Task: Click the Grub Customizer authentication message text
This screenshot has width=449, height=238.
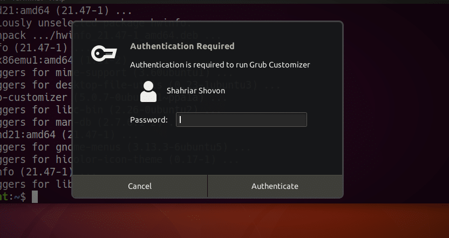Action: pyautogui.click(x=220, y=65)
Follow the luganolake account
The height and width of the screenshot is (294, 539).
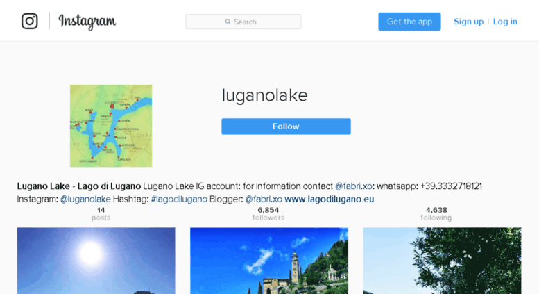point(286,126)
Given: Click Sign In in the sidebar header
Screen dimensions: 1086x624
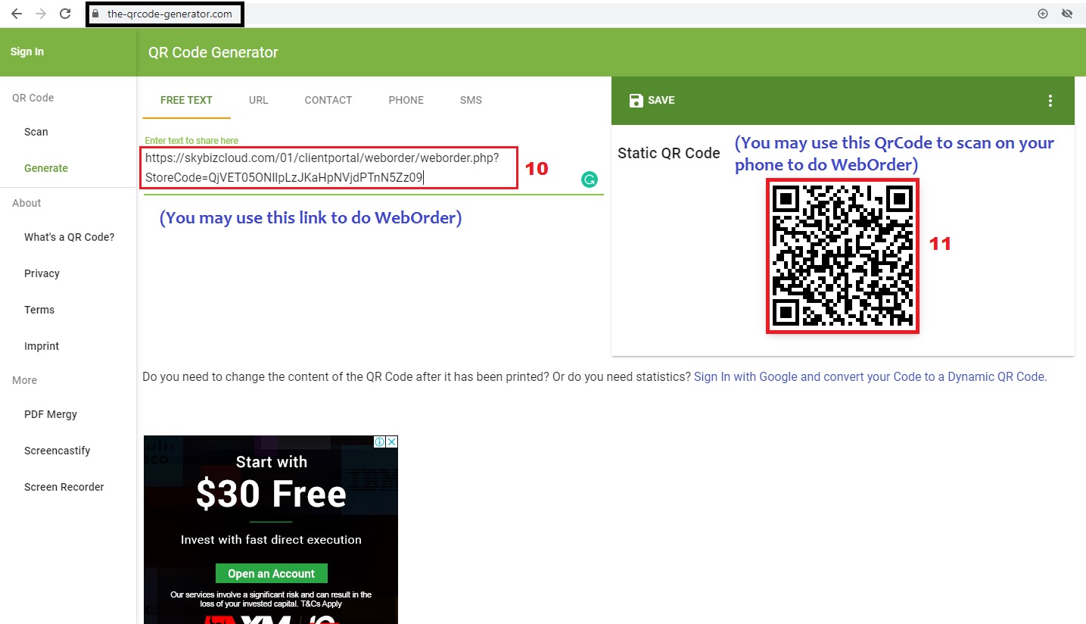Looking at the screenshot, I should point(27,51).
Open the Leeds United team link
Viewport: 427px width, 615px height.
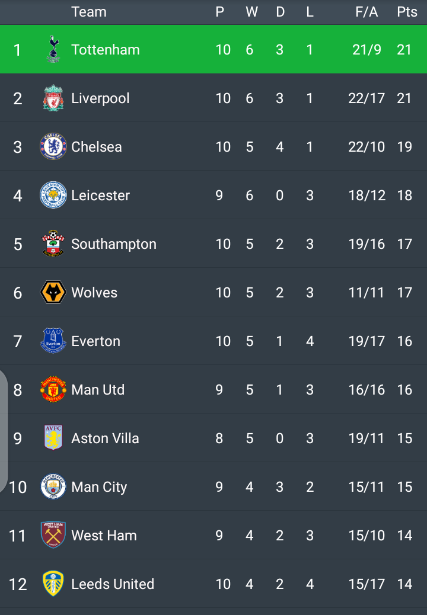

....

# [TASK BRIEF]
Reproduce the records verbatim from their beginning through the line containing "point(286,126)", omitting the pictures from your answer.

# [WRITTEN ANSWER]
Task: Click the Grub Customizer authentication message text
This screenshot has width=449, height=238.
Action: pyautogui.click(x=220, y=65)
Follow the luganolake account
The height and width of the screenshot is (294, 539).
point(286,126)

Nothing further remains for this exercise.